[Records excerpted from a collection]
------------------------------------------------

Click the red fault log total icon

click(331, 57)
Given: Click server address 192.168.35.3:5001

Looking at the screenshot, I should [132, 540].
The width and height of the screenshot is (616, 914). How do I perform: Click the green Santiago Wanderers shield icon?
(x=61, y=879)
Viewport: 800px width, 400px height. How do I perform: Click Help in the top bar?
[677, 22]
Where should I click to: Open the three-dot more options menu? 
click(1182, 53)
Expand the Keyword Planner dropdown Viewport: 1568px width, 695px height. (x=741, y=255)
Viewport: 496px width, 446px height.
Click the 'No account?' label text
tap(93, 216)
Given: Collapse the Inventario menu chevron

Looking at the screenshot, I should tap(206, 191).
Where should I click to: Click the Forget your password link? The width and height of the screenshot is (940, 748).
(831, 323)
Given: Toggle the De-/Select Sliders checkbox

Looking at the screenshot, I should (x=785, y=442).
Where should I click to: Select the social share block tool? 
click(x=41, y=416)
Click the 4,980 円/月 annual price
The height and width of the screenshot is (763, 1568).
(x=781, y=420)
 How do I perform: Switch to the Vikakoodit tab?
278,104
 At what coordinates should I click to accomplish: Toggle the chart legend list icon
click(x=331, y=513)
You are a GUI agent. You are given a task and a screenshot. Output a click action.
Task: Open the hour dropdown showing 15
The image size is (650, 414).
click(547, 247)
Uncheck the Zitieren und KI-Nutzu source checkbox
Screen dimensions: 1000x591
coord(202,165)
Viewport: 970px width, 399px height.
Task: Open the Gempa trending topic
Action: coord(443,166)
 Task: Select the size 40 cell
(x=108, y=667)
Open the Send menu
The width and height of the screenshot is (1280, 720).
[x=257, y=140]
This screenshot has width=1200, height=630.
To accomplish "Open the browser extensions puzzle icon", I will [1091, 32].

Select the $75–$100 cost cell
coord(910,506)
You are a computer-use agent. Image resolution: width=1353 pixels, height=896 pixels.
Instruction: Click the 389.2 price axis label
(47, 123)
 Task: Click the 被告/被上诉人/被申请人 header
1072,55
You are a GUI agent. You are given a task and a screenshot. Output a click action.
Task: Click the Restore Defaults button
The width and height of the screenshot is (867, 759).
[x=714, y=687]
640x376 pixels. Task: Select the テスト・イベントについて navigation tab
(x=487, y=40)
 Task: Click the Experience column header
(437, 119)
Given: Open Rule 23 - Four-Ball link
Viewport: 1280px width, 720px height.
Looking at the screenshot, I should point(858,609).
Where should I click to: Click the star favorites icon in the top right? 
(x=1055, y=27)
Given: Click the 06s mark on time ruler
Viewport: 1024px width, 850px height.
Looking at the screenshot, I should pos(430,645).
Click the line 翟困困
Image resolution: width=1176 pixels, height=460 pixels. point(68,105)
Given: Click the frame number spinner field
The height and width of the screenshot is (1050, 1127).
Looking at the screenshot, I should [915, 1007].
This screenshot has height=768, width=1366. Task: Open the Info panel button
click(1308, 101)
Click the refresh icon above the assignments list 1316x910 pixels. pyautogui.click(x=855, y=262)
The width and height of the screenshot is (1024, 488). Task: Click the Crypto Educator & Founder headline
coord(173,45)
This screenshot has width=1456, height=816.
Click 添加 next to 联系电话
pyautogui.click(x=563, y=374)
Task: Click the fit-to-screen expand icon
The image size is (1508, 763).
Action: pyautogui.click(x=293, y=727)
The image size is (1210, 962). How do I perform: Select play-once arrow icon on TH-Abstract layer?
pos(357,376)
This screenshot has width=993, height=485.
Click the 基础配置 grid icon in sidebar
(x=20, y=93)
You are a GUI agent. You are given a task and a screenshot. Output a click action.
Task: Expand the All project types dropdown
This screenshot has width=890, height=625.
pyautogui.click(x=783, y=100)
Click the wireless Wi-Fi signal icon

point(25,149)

------------------------------------------------

## Work instruction
Give the data again. Keep every line identical.

## Answer box
Click the red fault log total icon

click(331, 57)
Given: Click server address 192.168.35.3:5001

Looking at the screenshot, I should [132, 540].
The width and height of the screenshot is (616, 914). How do I perform: Click the green Santiago Wanderers shield icon?
(x=61, y=879)
Viewport: 800px width, 400px height. How do I perform: Click Help in the top bar?
[677, 22]
Where should I click to: Open the three-dot more options menu? 
click(1182, 53)
Expand the Keyword Planner dropdown Viewport: 1568px width, 695px height. (x=741, y=255)
Viewport: 496px width, 446px height.
Click the 'No account?' label text
tap(93, 216)
Given: Collapse the Inventario menu chevron

Looking at the screenshot, I should tap(206, 191).
Where should I click to: Click the Forget your password link? The width and height of the screenshot is (940, 748).
(831, 323)
Given: Toggle the De-/Select Sliders checkbox

Looking at the screenshot, I should (x=785, y=442).
Where should I click to: Select the social share block tool? 
click(x=41, y=416)
Click the 4,980 円/月 annual price
The height and width of the screenshot is (763, 1568).
(x=781, y=420)
 How do I perform: Switch to the Vikakoodit tab?
278,104
 At what coordinates should I click to accomplish: Toggle the chart legend list icon
click(x=331, y=513)
You are a GUI agent. You are given a task and a screenshot. Output a click action.
Task: Open the hour dropdown showing 15
The image size is (650, 414).
click(547, 247)
Uncheck the Zitieren und KI-Nutzu source checkbox
Screen dimensions: 1000x591
coord(202,165)
Viewport: 970px width, 399px height.
Task: Open the Gempa trending topic
Action: coord(443,166)
 Task: Select the size 40 cell
(x=108, y=667)
Open the Send menu
The width and height of the screenshot is (1280, 720).
[x=257, y=140]
This screenshot has width=1200, height=630.
To accomplish "Open the browser extensions puzzle icon", I will [1091, 32].

Select the $75–$100 cost cell
coord(910,506)
You are a computer-use agent. Image resolution: width=1353 pixels, height=896 pixels.
Instruction: Click the 389.2 price axis label
(47, 123)
 Task: Click the 被告/被上诉人/被申请人 header
1072,55
You are a GUI agent. You are given a task and a screenshot. Output a click action.
Task: Click the Restore Defaults button
The width and height of the screenshot is (867, 759).
[x=714, y=687]
640x376 pixels. Task: Select the テスト・イベントについて navigation tab
(x=487, y=40)
 Task: Click the Experience column header
(437, 119)
Given: Open Rule 23 - Four-Ball link
Viewport: 1280px width, 720px height.
Looking at the screenshot, I should point(858,609).
Where should I click to: Click the star favorites icon in the top right? 
(x=1055, y=27)
Given: Click the 06s mark on time ruler
Viewport: 1024px width, 850px height.
Looking at the screenshot, I should pos(430,645).
Click the line 翟困困
Image resolution: width=1176 pixels, height=460 pixels. point(68,105)
Given: Click the frame number spinner field
The height and width of the screenshot is (1050, 1127).
Looking at the screenshot, I should [915, 1007].
This screenshot has height=768, width=1366. Task: Open the Info panel button
click(1308, 101)
Click the refresh icon above the assignments list 1316x910 pixels. pyautogui.click(x=855, y=262)
The width and height of the screenshot is (1024, 488). Task: Click the Crypto Educator & Founder headline
coord(173,45)
This screenshot has width=1456, height=816.
Click 添加 next to 联系电话
pyautogui.click(x=563, y=374)
Task: Click the fit-to-screen expand icon
The image size is (1508, 763).
Action: pyautogui.click(x=293, y=727)
The image size is (1210, 962). How do I perform: Select play-once arrow icon on TH-Abstract layer?
pos(357,376)
This screenshot has width=993, height=485.
Click the 基础配置 grid icon in sidebar
(x=20, y=93)
You are a GUI agent. You are given a task and a screenshot. Output a click action.
Task: Expand the All project types dropdown
This screenshot has width=890, height=625.
pyautogui.click(x=783, y=100)
Click the wireless Wi-Fi signal icon

point(25,149)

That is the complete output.